Companies shun RBZ’s US$300m  finance facility

LIVINGSTONE MARUFU

The Reserve Bank of Zimbabwe (RBZ) is struggling to attract companies to its US$300m Targeted Finance Facility (TFF), largely due to what many firms describe as punitive interest rates.

The TFF was designed to provide affordable working capital to Zimbabwe’s productive sectors, yet the facility remains underutilised.

RBZ Deputy Governor, Dr Innocent Matshe, revealed that while firms continue to complain about tight liquidity, the funds are largely sitting idle at the apex bank.

“The central bank introduced the TFF but US$300m of that money is still sitting in the RBZ. Why is it sitting there and you (business) are crying about liquidity?” Dr Matshe asked.

He added that the market has sufficient liquidity, and economic agents should not complain about tight cash flows when they are not utilising available facilities.

Despite inflation falling to 4.1% in January 2026, the central bank has maintained interest rates at around 30%, rendering the cost of borrowing prohibitive for many companies.

Business leaders argue that the high rates are deterring potential borrowers.

The Zimbabwe National Chamber of Commerce (ZNCC) president, Tapiwa Karoro, said the manufacturing sector has long struggled with limited access to affordable credit, a challenge that has constrained retooling, productivity, and export competitiveness.

“While the introduction of the TFF by the RBZ is a welcome development, access to finance remains a pressing issue. The demand for credit in manufacturing runs into billions of dollars, far exceeding the size of the facility, and the high prevailing interest rates mean that many firms still find borrowing costly and unsustainable.

“Although the TFF has provided some relief, its scale is modest relative to the sector’s needs. Manufacturing firms require sustained, affordable, and long-term financing to modernise equipment, strengthen value chains, and penetrate regional and global export markets. The fact that manufacturing accounts for 45% of the uptake of the facility demonstrates both the sector’s appetite for funding and its strategic role in economic transformation. However, this should not be mistaken as an indication that the problem is solved, it simply reflects that manufacturers are in dire need of credit and have sought whatever limited relief was available,” Karoro said.

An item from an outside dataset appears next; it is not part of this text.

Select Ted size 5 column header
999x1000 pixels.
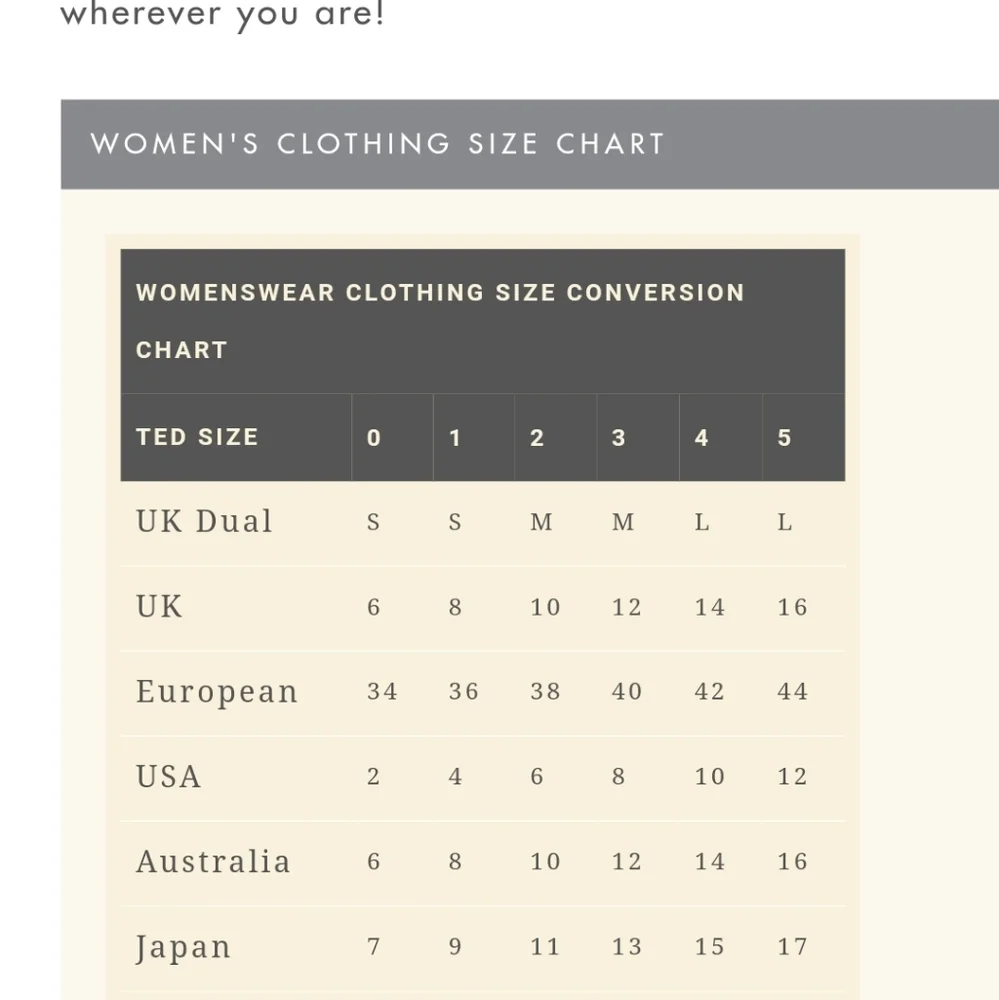pos(784,438)
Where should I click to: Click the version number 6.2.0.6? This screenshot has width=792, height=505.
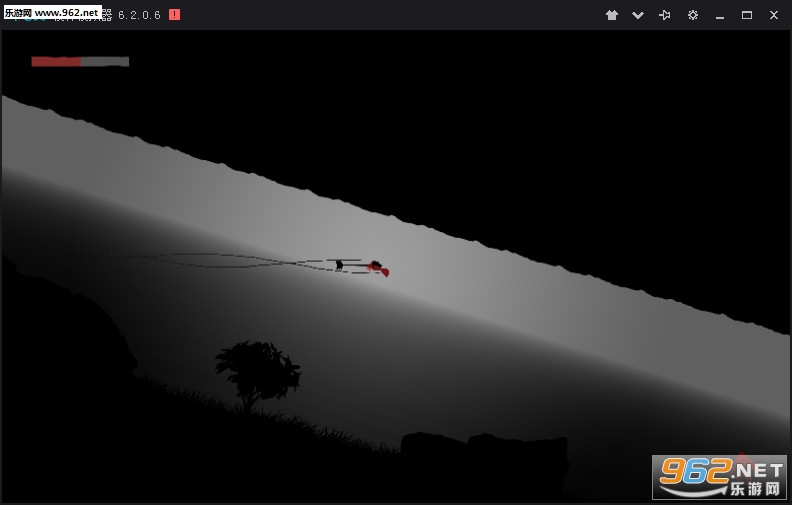pos(139,15)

He added that the facility has only benefited a few firms, with the majority unwilling to face punitive interest charges.

“In its current form, the facility adds value by easing some immediate liquidity constraints, but it cannot substitute for a comprehensive industrial financing framework. To unlock the sector’s full potential, Zimbabwe requires concessional funding windows, patient capital, and partnerships with development finance institutions that can provide affordable, long-term credit tailored to industrialisation needs,” Karoro stated.

He emphasised that lowering the cost of capital will require a multi-pronged approach:

“Strengthening macroeconomic stability to reduce risk premiums, mobilising development finance through blended facilities, establishing a dedicated industrialisation fund, and deepening capital markets to attract private investment into industry. Only through such structural reforms can manufacturing access the scale and cost of financing it needs to drive sustained growth, job creation, and export diversification.”

Under the TFF, the RBZ does not lend directly to non-financial companies. Instead, funds are channelled through participating financial institutions such as AFC Commercial Bank, CBZ Bank, FBC Bank, and POSB (People’s Own Savings Bank), which then lend to businesses at a capped interest rate of 30% as of 2025/2026.

The facility specifically targets businesses operating in agriculture, manufacturing, tourism, and mining. By June 2025, over ZWG 392m had been disbursed under the TFF to support these essential sectors.

Businesses interested in accessing TFF funds are urged to apply through participating banks.